彼は高嶺のヤンキー様6(元ヤン)
「・・・?」
あれ?
目に映る好きな人の姿に固まる。
(・・・・・怒ってる・・・・?)
そうとしか思えない表情。
笑顔が消えて無表情になっていた。
(なに・・・?悪い知らせだったのかな・・・・?)
そうとしか思えない顔。
「・・・・・大丈夫ですか?」
「あん?」
恐る恐る聞けば、意外と素早く返事が返ってくる。
私と目があった時、ハッとしたような顔になる好きな人。
「なにが?」
ニコッと笑いかけてくる。
「いえ、あの・・・・」
有無を言わせない圧力を感じる。
それで口ごもれば、瑞希お兄ちゃんの視線が液晶画面へとうつった。
「どれにするか決まったか?」
「あ・・・ごめんなさい、まだです。」
「ハハハ!そうか、そうか!まぁ、急に聞いたのも悪かったからなぁ~」
私の頭を撫でながら、彼はとびきりの笑顔で言った。
「とりあえず凛、お前はほしいものはあるか?」
「ほしいもの?」
(瑞希お兄ちゃんの愛がほしい・・・)
と言いかけたけど、それを言ったらアウトになる気がする。
「ありませんね。
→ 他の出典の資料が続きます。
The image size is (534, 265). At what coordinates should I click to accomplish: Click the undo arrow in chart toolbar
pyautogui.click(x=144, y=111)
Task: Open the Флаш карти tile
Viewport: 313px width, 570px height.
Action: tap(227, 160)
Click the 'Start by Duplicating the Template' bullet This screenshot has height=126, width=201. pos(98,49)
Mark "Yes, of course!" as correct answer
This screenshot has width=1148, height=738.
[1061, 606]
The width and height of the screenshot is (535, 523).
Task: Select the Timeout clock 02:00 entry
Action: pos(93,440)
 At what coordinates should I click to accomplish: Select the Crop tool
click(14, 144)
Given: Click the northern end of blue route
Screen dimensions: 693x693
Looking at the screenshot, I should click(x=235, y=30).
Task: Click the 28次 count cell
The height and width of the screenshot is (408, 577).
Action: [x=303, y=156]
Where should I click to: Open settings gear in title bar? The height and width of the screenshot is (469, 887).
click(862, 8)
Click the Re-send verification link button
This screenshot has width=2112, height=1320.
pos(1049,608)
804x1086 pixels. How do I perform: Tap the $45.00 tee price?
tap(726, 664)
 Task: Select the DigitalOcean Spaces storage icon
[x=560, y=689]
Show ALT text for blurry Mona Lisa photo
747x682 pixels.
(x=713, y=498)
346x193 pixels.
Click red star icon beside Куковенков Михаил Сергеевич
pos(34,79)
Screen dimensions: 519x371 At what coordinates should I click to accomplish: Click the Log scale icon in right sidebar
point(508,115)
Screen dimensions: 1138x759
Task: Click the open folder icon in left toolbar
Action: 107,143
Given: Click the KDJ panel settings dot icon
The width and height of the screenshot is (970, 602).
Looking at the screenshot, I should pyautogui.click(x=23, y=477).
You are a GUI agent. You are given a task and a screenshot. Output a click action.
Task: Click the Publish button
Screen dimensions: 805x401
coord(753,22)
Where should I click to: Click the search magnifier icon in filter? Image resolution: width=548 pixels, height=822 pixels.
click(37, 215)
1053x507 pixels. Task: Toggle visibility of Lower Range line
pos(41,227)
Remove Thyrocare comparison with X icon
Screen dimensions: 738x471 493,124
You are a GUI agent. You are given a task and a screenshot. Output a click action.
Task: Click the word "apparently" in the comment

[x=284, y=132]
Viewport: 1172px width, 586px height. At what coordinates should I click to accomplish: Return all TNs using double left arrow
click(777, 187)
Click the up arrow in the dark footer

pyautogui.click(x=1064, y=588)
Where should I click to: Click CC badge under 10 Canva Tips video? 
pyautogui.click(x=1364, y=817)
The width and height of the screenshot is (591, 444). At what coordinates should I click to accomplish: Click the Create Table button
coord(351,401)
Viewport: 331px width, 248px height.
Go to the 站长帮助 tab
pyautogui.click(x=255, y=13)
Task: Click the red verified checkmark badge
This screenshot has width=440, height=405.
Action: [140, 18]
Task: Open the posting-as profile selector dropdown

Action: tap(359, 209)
」
〔★凛は空気を読んだ★〕
「ないか?」
「ないですね。」
「マジか?」
「マジですね。」
「遠慮するなよ。買ってやるから。」
「いえ、いいです。」
私が本当にほしい『もの』は、お金で買える『もの』じゃない。
お店で売ってる『物』でもない。
『物』ではなくて、『者』なのだ。